We had previously shown that the toxin in the mantle tissue appears to be a protein with a molecular weight of >10 kDa. Many proteinaceous toxins like abrin, ricin, and botulinum toxin have been reported (Bradberry, Dickers, Rice, Griffiths, & Vale, 2003; Cheng & Henderson, 2011; Garber, 2008; Moshiri, Hamid, & Etemad, 2016). Ricin, a water‐soluble glycoprotein, is absorbed via the blood and lymphatic vessels within 2 hr of ingestion and accumulates in the liver and spleen (Moshiri et al., 2016). The toxin in mantle tissue may likewise be absorbed and accumulated in the liver tissue, although further studies are needed to verify this.

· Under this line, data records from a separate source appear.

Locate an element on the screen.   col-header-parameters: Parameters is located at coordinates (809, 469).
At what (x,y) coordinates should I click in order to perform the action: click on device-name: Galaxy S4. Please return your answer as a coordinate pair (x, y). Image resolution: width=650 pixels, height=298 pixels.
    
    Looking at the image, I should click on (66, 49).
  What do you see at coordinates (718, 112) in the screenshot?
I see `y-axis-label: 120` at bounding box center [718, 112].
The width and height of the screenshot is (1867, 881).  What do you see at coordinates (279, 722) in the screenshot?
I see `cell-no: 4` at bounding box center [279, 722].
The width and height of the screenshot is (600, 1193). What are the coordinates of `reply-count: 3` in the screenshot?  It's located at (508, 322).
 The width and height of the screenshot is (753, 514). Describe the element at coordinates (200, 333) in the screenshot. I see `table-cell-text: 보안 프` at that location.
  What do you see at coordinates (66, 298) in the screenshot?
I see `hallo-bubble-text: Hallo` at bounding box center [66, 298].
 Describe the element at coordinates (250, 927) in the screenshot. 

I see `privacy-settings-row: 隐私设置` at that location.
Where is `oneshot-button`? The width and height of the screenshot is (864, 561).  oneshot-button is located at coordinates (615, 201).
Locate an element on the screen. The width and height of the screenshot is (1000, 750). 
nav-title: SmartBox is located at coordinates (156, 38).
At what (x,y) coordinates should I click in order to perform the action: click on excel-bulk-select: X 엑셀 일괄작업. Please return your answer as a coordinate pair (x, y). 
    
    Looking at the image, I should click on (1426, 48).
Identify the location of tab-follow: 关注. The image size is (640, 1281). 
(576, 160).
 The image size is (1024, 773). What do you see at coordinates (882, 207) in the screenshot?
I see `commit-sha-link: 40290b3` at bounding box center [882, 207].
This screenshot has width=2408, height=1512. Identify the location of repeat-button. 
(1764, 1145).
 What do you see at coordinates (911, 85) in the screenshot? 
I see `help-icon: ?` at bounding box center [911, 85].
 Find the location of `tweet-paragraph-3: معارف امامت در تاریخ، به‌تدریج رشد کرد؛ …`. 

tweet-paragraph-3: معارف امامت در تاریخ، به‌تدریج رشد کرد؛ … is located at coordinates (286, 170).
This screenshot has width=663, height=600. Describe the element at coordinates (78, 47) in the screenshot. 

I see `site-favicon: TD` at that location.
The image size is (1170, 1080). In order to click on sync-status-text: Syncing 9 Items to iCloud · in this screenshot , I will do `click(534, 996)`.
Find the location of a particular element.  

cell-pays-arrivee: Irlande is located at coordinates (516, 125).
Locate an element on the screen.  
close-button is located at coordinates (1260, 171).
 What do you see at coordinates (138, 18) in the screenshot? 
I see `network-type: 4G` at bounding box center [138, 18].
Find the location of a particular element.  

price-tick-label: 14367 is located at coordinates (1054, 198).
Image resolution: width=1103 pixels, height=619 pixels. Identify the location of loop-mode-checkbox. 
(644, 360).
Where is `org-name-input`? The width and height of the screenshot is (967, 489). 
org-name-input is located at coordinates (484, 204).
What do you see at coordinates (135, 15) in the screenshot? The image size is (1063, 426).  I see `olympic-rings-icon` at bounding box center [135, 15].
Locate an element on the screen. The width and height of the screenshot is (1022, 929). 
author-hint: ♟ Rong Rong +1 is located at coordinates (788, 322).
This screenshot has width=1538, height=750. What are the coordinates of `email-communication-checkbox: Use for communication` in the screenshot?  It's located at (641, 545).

We have shown that the intake of a diet containing mantle tissue causes the death of rats and mice. However, it remains unclear whether the indicators of liver injury, such as oxidative stress, ER stress, inflammation, and apoptosis, are essential causes leading to the death of the animals. Future studies should be undertaken to clarify whether inhibitors of oxidative stress, ER stress, inflammation, and apoptosis can suppress the mantle diet‐induced death of rats and mice.

CONCLUSIONS

In summary, we have investigated how liver tissue injuries are caused by the mantle toxin. Our results showed that the mantle toxin caused liver tissue apoptosis through the induction of oxidative stress, ER stress, and inflammation in the organ. Such injuries may be an essential cause leading to the death of the rodents, although further studies are needed to verify this.

CONFLICT OF INTEREST

We certify that there is no conflict of interest with any financial organization.